DATA FOR REVIEW:
====

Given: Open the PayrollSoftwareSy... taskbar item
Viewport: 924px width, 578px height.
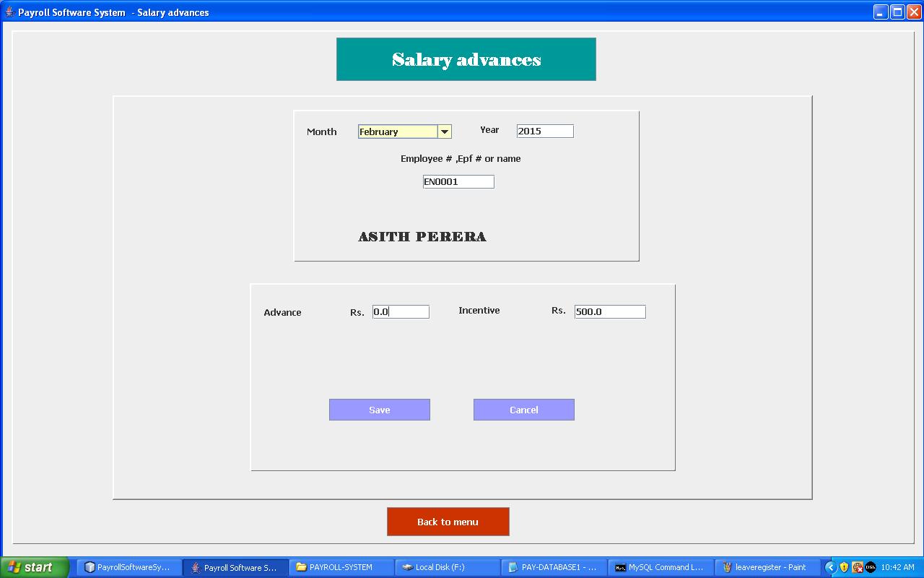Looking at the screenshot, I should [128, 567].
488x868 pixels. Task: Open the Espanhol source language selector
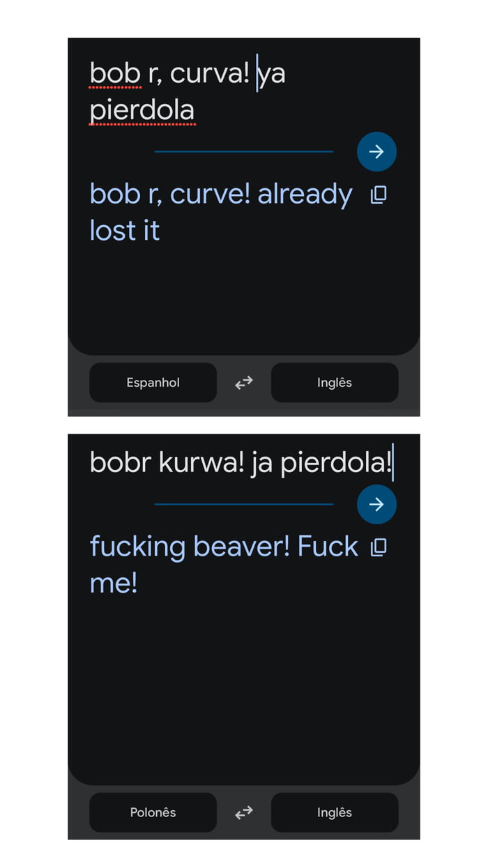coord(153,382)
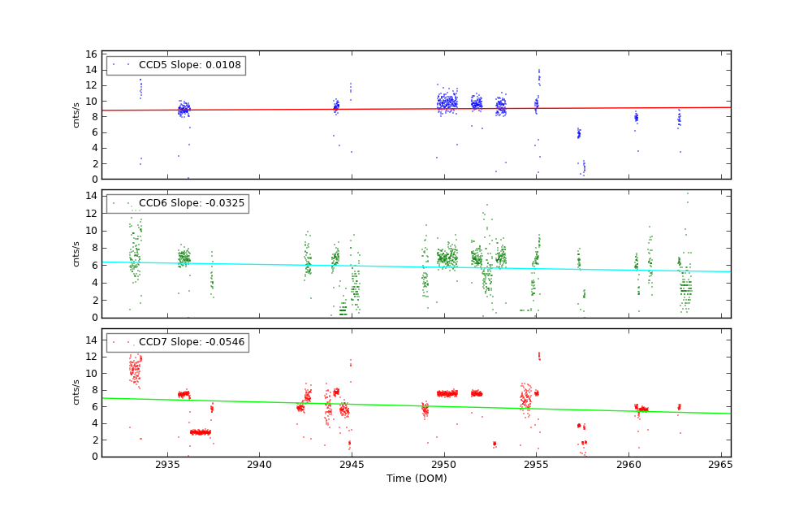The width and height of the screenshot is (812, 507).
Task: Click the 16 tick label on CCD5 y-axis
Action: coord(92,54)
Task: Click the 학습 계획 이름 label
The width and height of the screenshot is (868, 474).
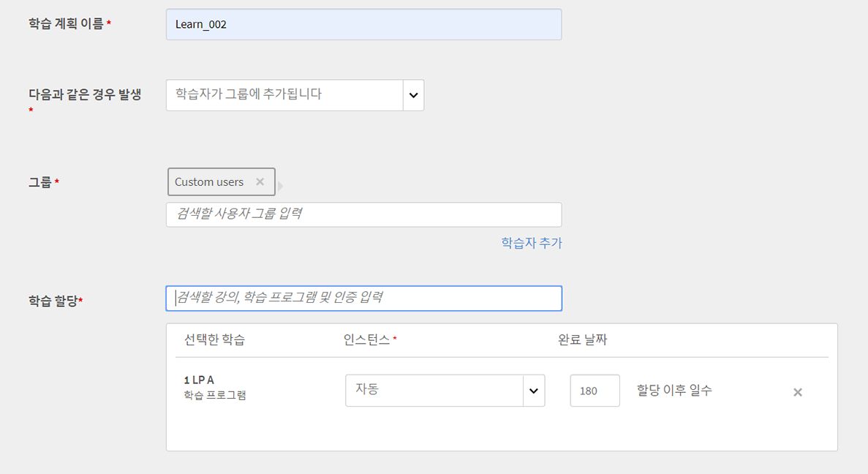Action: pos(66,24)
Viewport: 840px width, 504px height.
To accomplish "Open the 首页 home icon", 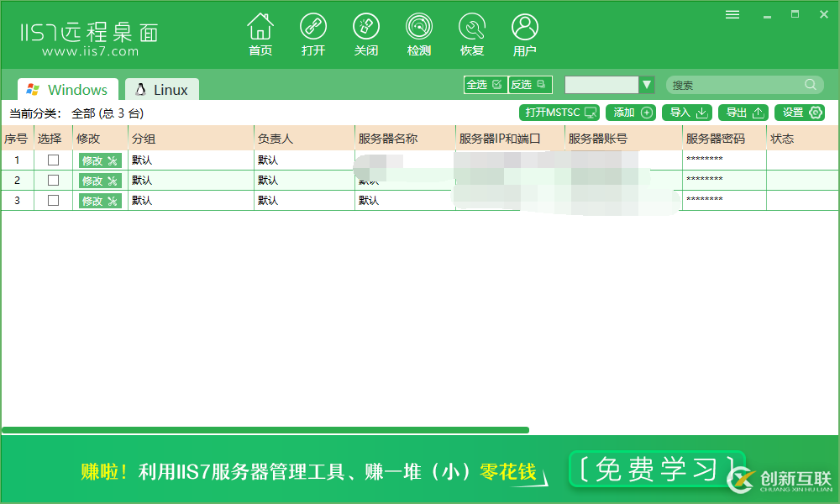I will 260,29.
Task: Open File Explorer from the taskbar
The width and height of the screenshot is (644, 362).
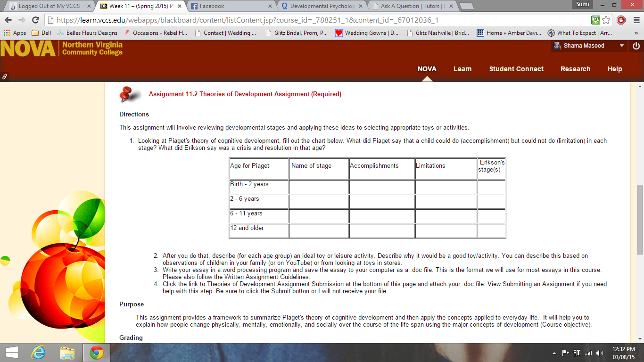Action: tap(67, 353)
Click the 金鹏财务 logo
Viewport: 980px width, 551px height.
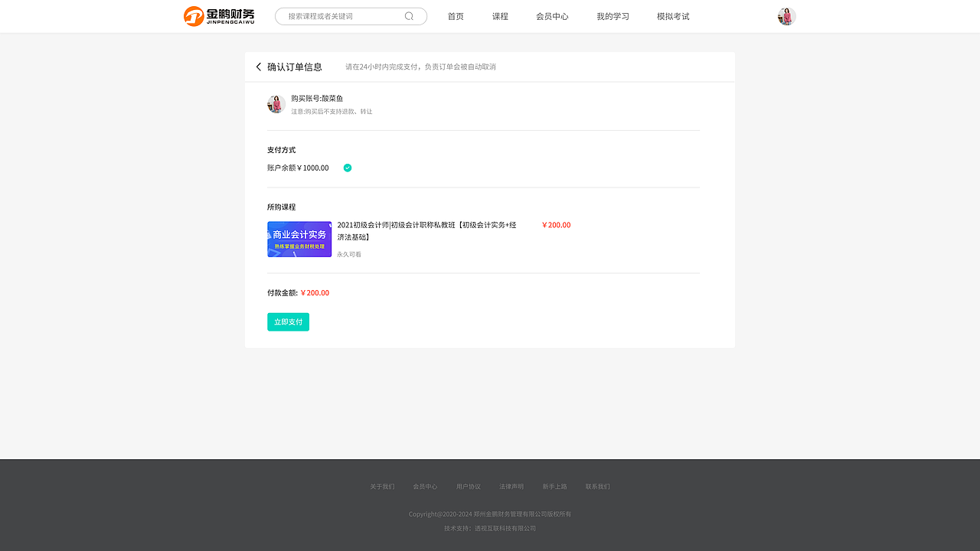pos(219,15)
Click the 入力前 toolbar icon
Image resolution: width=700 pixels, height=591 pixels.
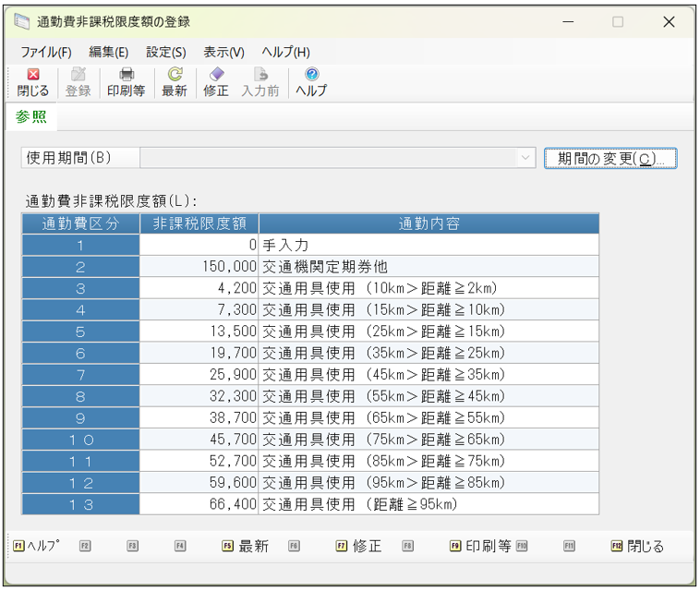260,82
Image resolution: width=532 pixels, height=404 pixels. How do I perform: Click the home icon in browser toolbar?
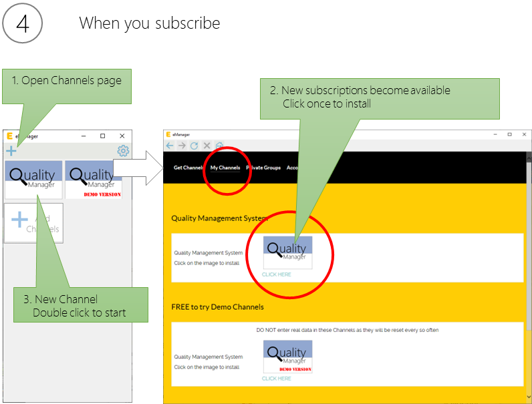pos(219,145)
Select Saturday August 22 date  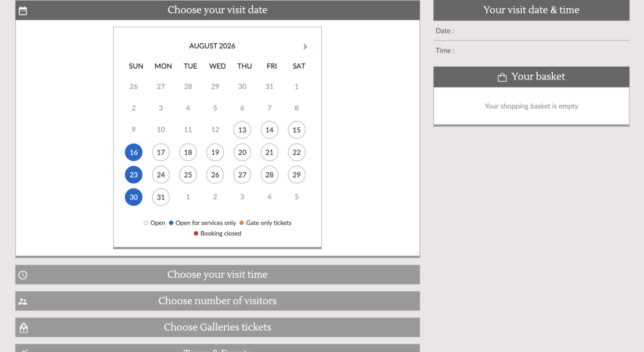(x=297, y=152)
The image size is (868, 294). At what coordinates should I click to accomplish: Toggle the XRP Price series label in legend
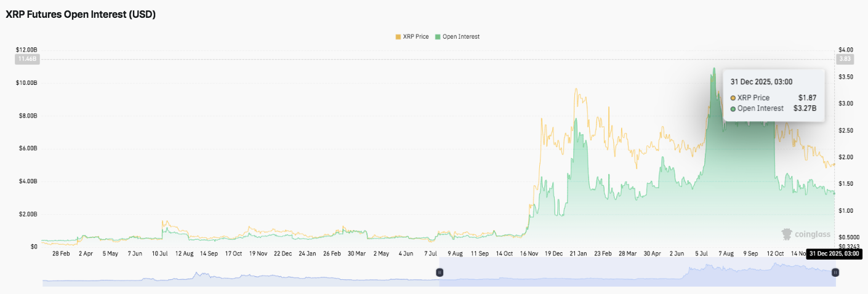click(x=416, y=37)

====

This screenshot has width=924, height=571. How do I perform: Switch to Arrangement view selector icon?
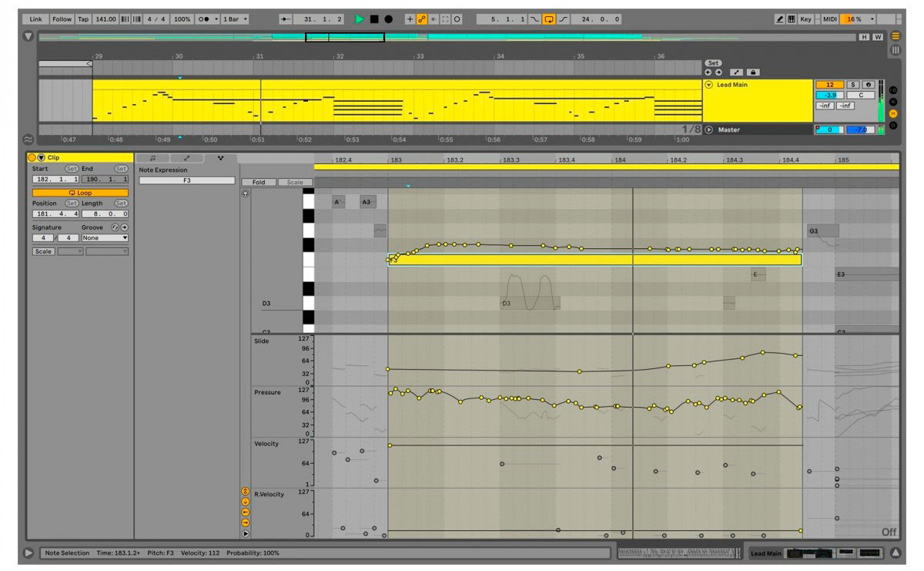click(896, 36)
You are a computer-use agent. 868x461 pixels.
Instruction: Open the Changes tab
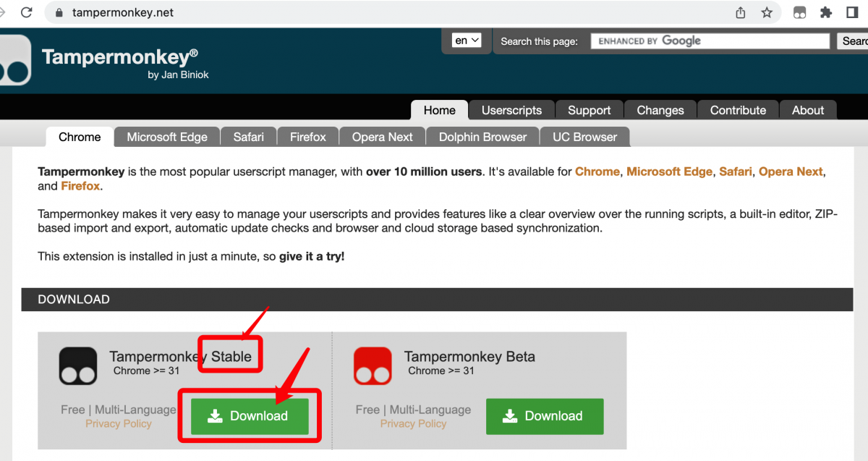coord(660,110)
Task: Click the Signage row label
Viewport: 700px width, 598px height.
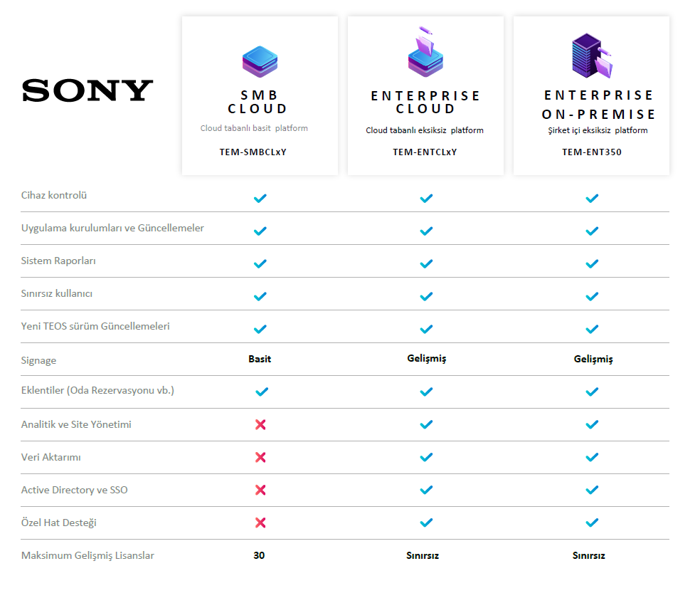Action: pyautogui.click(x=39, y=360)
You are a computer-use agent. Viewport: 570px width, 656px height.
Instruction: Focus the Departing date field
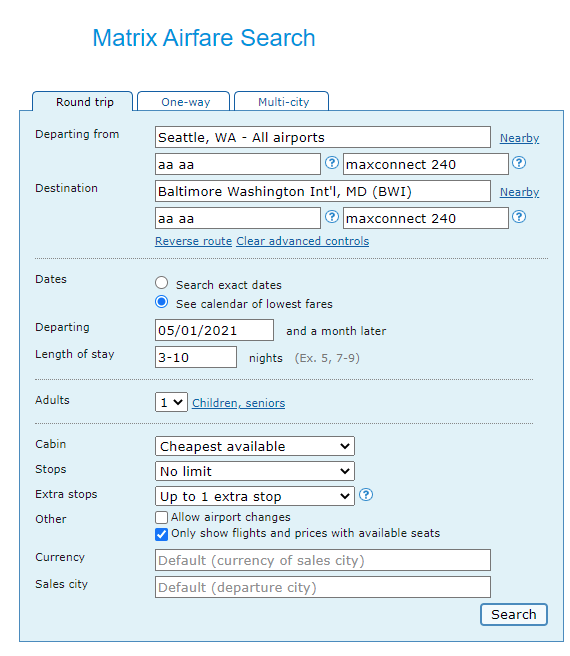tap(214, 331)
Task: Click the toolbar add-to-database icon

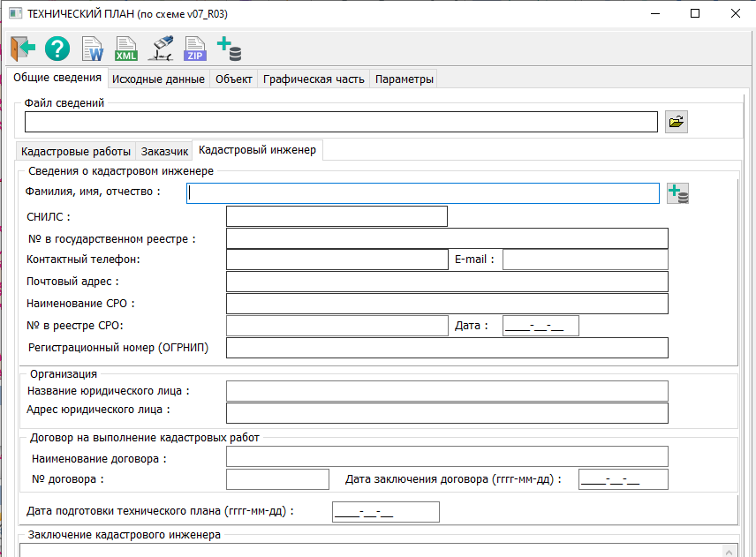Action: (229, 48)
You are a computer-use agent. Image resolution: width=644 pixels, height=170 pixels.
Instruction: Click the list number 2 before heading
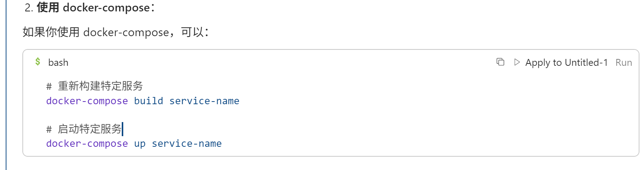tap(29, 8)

====

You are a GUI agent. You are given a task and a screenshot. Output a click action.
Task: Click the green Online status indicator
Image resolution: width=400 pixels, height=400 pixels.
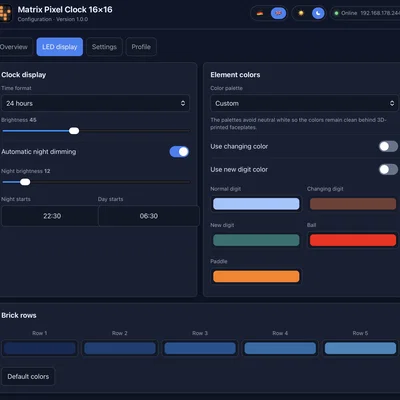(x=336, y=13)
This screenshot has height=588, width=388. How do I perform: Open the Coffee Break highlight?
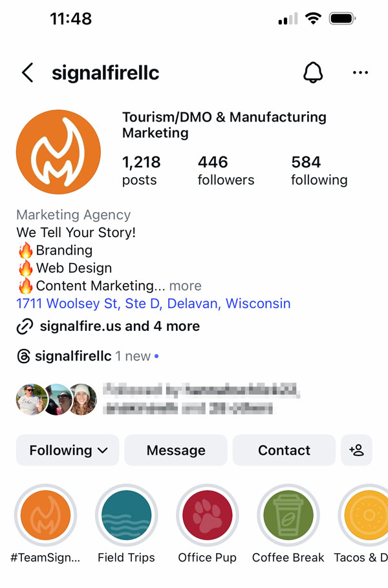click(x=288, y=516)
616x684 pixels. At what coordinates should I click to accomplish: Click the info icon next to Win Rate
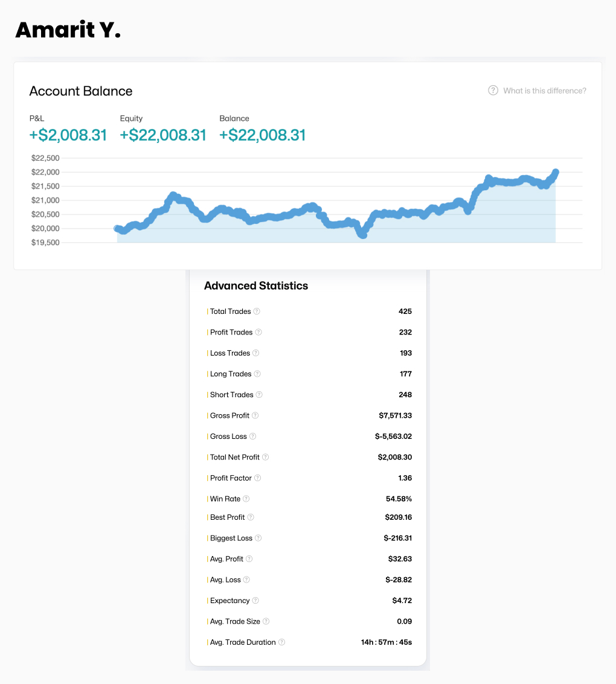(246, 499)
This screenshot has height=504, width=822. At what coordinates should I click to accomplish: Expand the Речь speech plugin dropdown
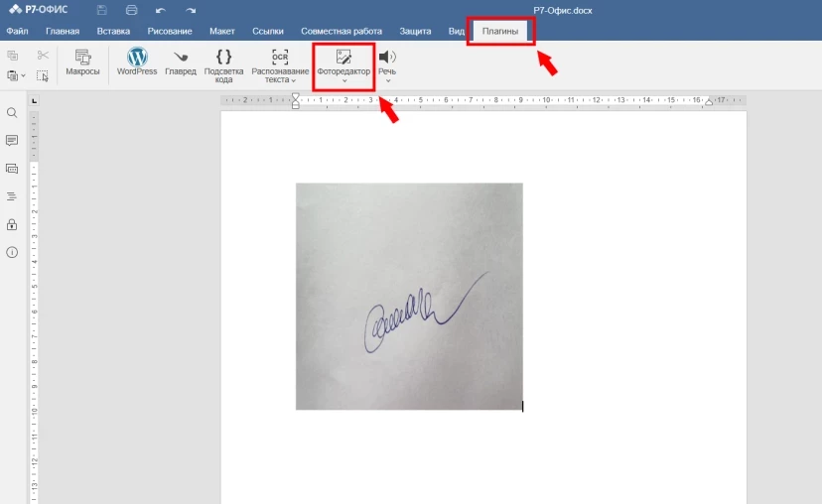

====

AIM OF THE EXERCISE:
Here the job is to copy the listing above word for word, starting at the line with "Task: Click the green Online status indicator" and ending at the line with "This screenshot has height=504, width=822.", and to leave out the pictures.

ANSWER BOX:
Task: Click the green Online status indicator
Image resolution: width=400 pixels, height=400 pixels.
(x=336, y=13)
This screenshot has height=588, width=388. How do I perform: Open the Coffee Break highlight?
click(x=288, y=516)
616x684 pixels. At what coordinates should I click to accomplish: Click the info icon next to Win Rate
(246, 499)
This screenshot has height=504, width=822. At what coordinates should I click to accomplish: Expand the Речь speech plugin dropdown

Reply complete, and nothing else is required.